If you would maintain a praying temper of soul, be careful not to fall into the commission of any known, presumptuous Sin. The guilt of sin lying upon the conscience, will exceedingly deaden the heart to prayer. Alas how can we go to God with any freedom of spirit; how can we call him Father, with any boldness and confidence ; while we are conscious to ourselves, that we have daringly provoked him by some wilful offence? I may appeal to your own experience in this: do not your consciences fly in your faces? do they not take you by the throat and even choke your speech, while you are praying, with some such suggestions as these? "What! can I pray for the pardon of sin, who frequently commit that, which I know to be sin. Shall I dare to lift up unclean hands before his pure and holy eyes, or to speak to him in prayer, when as those sins, which rankle and fester in my conscience, must needs make my breath unsavory and noisome to him? Will the Lord hear such prayers, or, if he doth hear them, will he not accouut them an abomination?" You now, whose consciences thus accuse you, do you not find such reflections as these to be great deadenings to your hearts, great damps to duty, and clippings of the wings of the Spirit of God and takings-off of the wheels of the soul, so that it drives on but slowly and heavily in the performance of that duty?
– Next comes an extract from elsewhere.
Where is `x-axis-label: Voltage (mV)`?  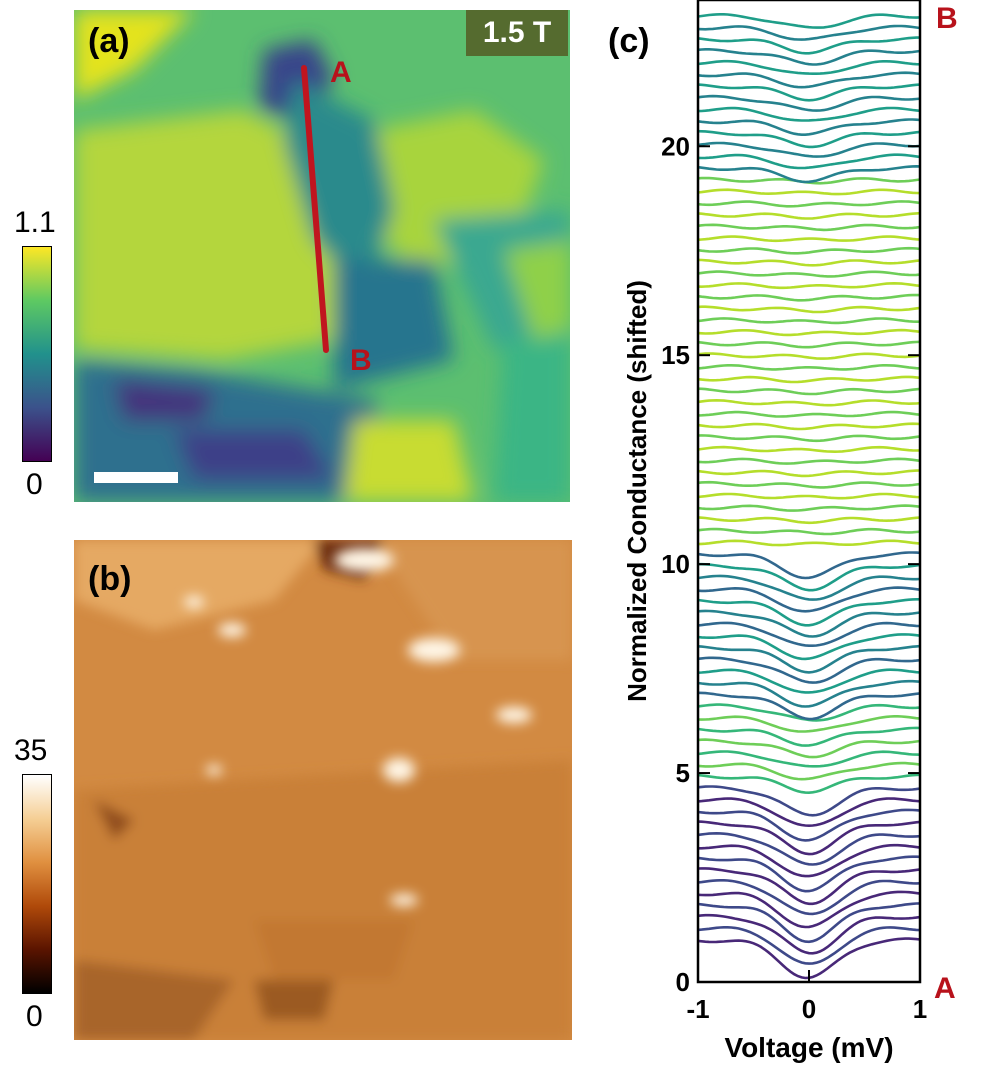
x-axis-label: Voltage (mV) is located at coordinates (808, 1048).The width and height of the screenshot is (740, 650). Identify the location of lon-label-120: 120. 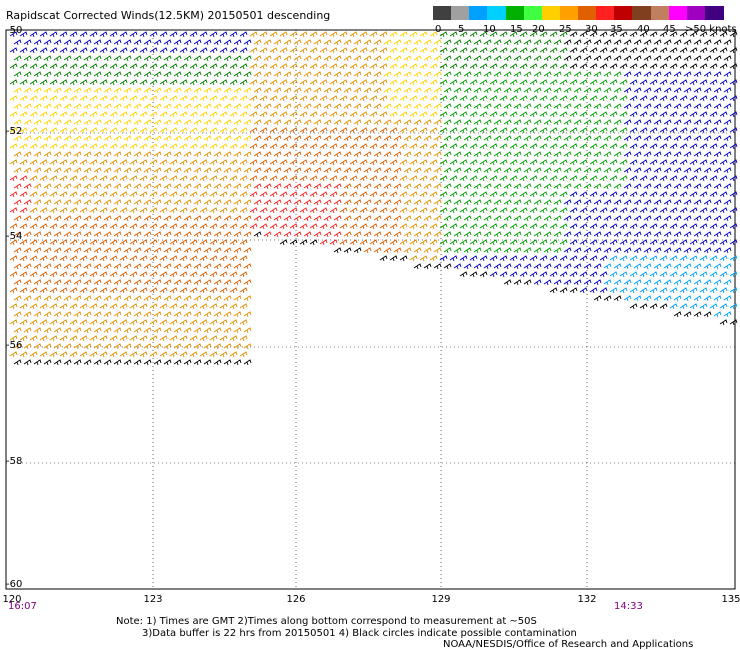
(12, 600).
Certainly, guilt is the greatest impediment to duty in the world: for it takes off from the freeness and filialness of our spirits ; and fills us with distrust, diffidence, and a slavish fear of coming before God, rather as our Judge than as our Father. And therefore we find, that, as soon as Adam had sinned against his Maker, he hid himself from him: yea, and we may observe in ourselves, what a slavish dejectedness and deadness seizeth upon us, when we come to God ip duty, after we have wronged him by any known sin: how doth this make us come with such misgiving fears, as if we would not have God to take notice that we were in his presence ; making us to be continually in pain until the duty be done!

And, thus, you see -what it is to pray without ceasing. It is to pray constantly, at set times and seasons: it is to pray importunately and vehemently: it is, upon all occasions, to be sending up holy petitions unto God: and, especially, to keep alive and sherish a praying frame of heart; which whosoever would do, he must beware of immerging himself in the, world, and of committing any known and presumptuous sin.